• [Extract provided]:

At the same time, the use of boosters in the high AI group showed a marginally significant increase (β₃ = +0.93, p = 0.08), with conclusive expression significantly increasing (β₃ = +0.78, p = 0.02), reflecting the strengthening effect of Generative AI on argumentative force. Additionally, attitude markers overall decreased (β₃ = –0.67, p = 0.02), but evaluative expression significantly increased (β₃ = +0.67, p = 0.02), suggesting that Generative AI tends to promote objective expression rather than emotional or stance-based expression.
Regarding self-mentions, the use of authorial identity markers in the high AI group significantly increased (β₃ = +0.62, p = 0.01), while changes in first-person singular and plural were not significant (p > 0.05). This suggests that Generative AI favours implicit identity construction (e.g. ‘this study’ instead of ‘I argue’).
Cross-group comparisons further reveal the heterogeneity of the high/low AI groups’ responses to the technology (see Table 7). The high AI group’s use of hedges significantly decreased by 14.8%, while the low AI group only saw a 1.0% decrease, resulting in an inter-group difference of –13.8% (p < 0.01). In terms of boosters, the high AI group’s usage increased by 11.2%, significantly higher than the low AI group’s 2.5% increase (inter-group difference: +8.7%, p = 0.08). The use of attitude markers decreased by 10.8% in the high AI group, significantly higher than the low AI group’s 1.7% decrease (inter-group difference: –9.1%, p = 0.02). However, there was no significant difference in the change of self-referential expressions between the high/low AI groups (inter-group difference: +6.3%, p = 0.34), although the high AI group’s author identity markers significantly increased (β3 = + 0.62, p = 0.01).

• [Records shown]:
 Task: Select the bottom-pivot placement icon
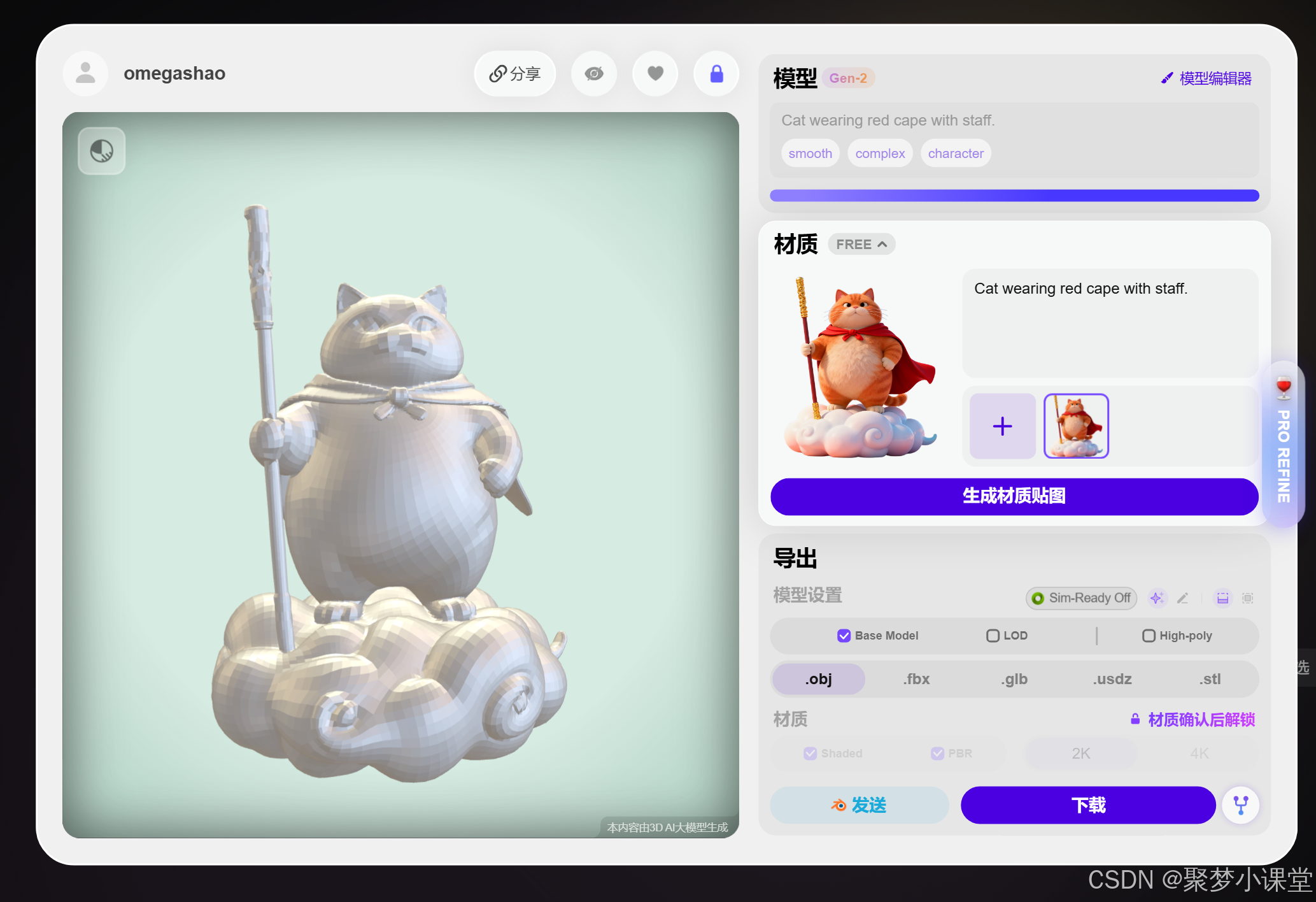point(1222,598)
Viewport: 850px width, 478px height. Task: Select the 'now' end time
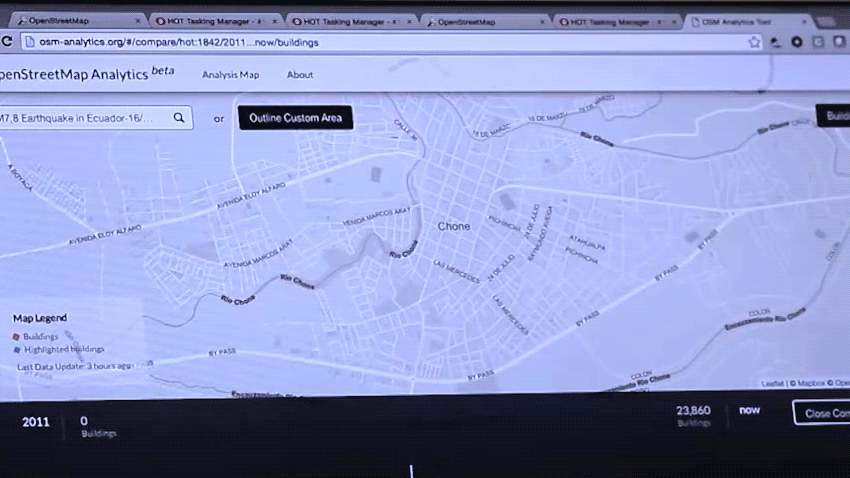click(749, 410)
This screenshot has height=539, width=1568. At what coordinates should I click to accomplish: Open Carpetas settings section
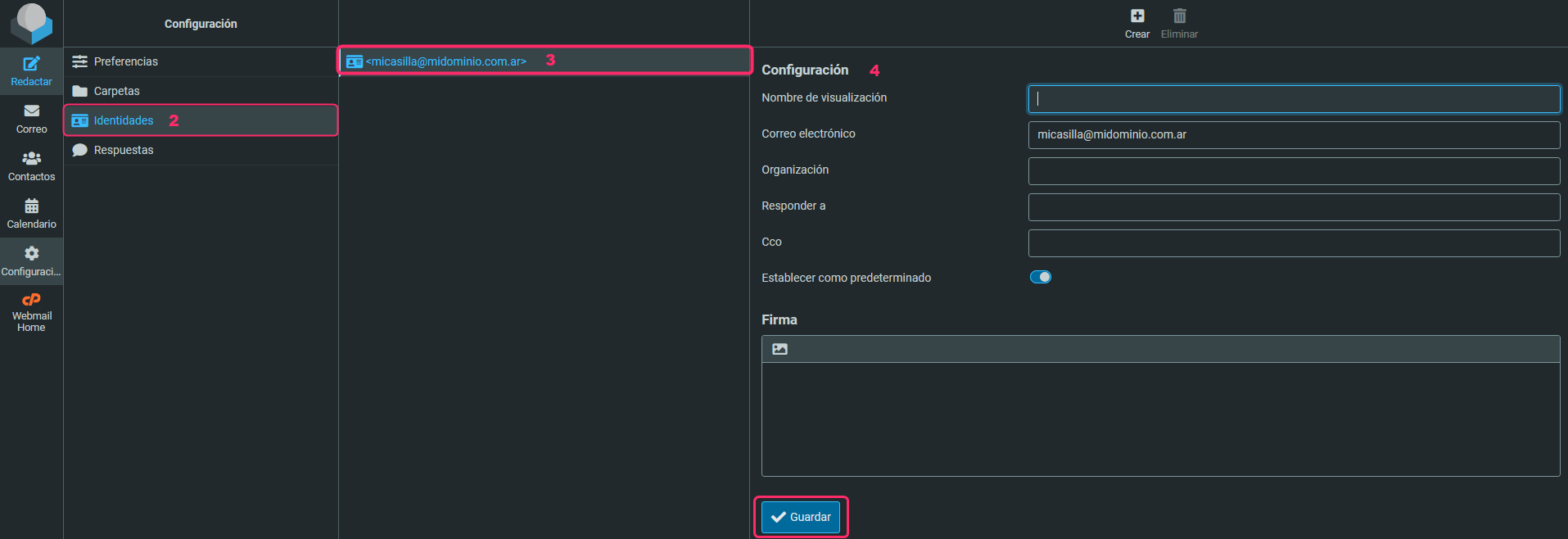116,91
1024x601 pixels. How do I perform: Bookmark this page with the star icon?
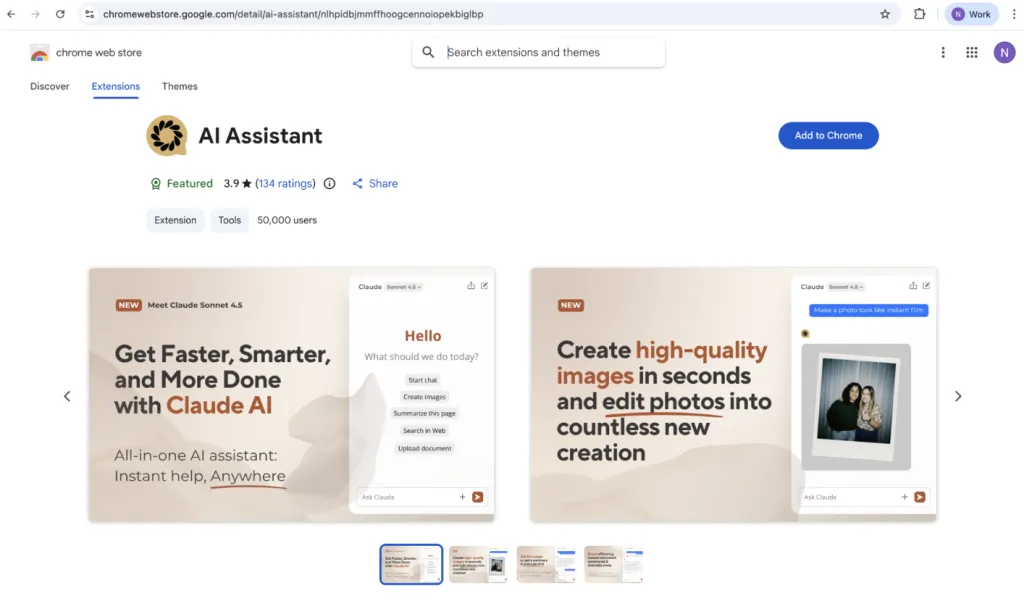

• [Exercises]:
(1) In the passage on Generative AI and stance markers, by what percentage did the high AI group's use of hedges decrease?
(2) Carry the passage on Generative AI and stance markers forward from its final sentence.

• [Written answers]:
(1) 14.8%

(2)
The moderating mechanisms of topics and methodology (RQ3)
The extended DiD model results (see Table 8) show that, in the core effect, Generative AI significantly reduced the use of hedges in the high AI group (β3 = –1.75, p < 0.01), especially in theses related to corpus linguistics, where the reduction in hedges was more pronounced (interaction term β = –0.43, p < 0.05). This indicates that Generative AI tends to optimise the argumentative logic of technical topics. Additionally, the reduction trend of attitude markers was more evident in papers employing empirical research methods (β = +0.17, p > 0.05), suggesting that Generative AI may promote objective expression through standardised writing processes.
Meanwhile, the impact of Generative AI on boosters did not reach a significant level (β3 = +0.85, p > 0.05), but the increase in conclusive expressions (β3 =+0.78, p = 0.02) was significant, indicating that Generative AI may enhance argumentative strength by reinforcing conclusive statements. For self-referential expressions, the impact of Generative AI did not reach a significant level (β3 = +0.18, p > 0.05), but the increase in author identity markers was significant (β3 = +0.62, p = 0.01), suggesting that Generative AI tends to build implicit author identities.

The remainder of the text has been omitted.